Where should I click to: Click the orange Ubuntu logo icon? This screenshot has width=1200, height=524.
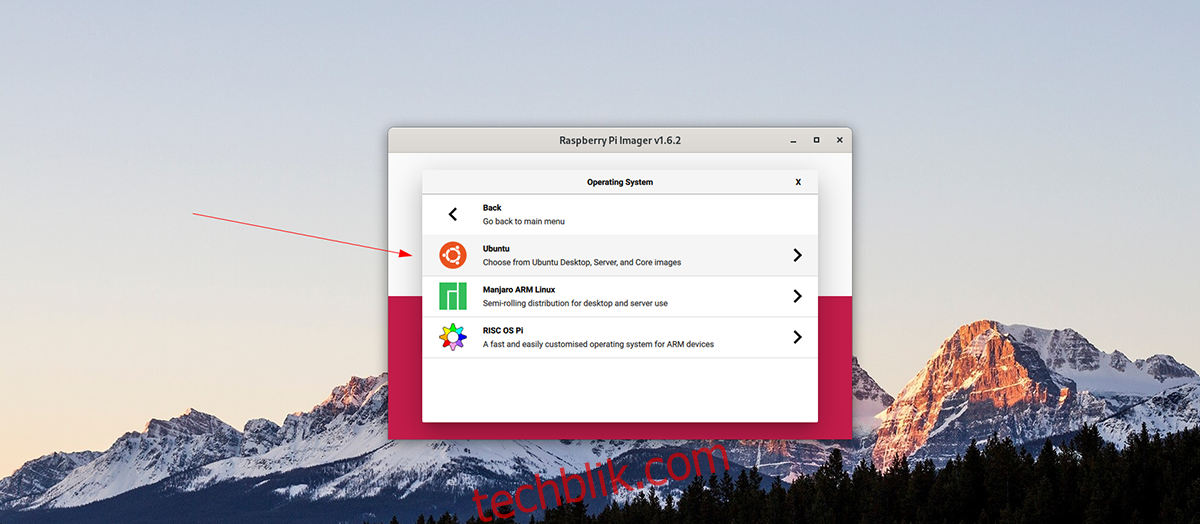coord(453,255)
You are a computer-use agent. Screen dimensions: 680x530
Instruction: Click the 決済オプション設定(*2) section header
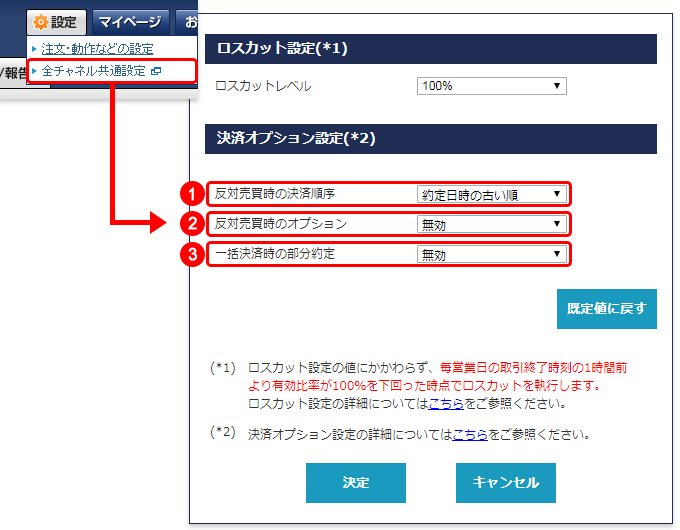[430, 139]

*REQUEST*: Return all of the data above line for line, with no changes, and omit the pictures.

*RESPONSE TO THIS TASK*:
Where should I click to: Click the orange Ubuntu logo icon? This screenshot has width=1200, height=524.
coord(453,255)
You are a computer-use agent. Screen dimensions: 680x530
Instruction: Click the 決済オプション設定(*2) section header
[430, 139]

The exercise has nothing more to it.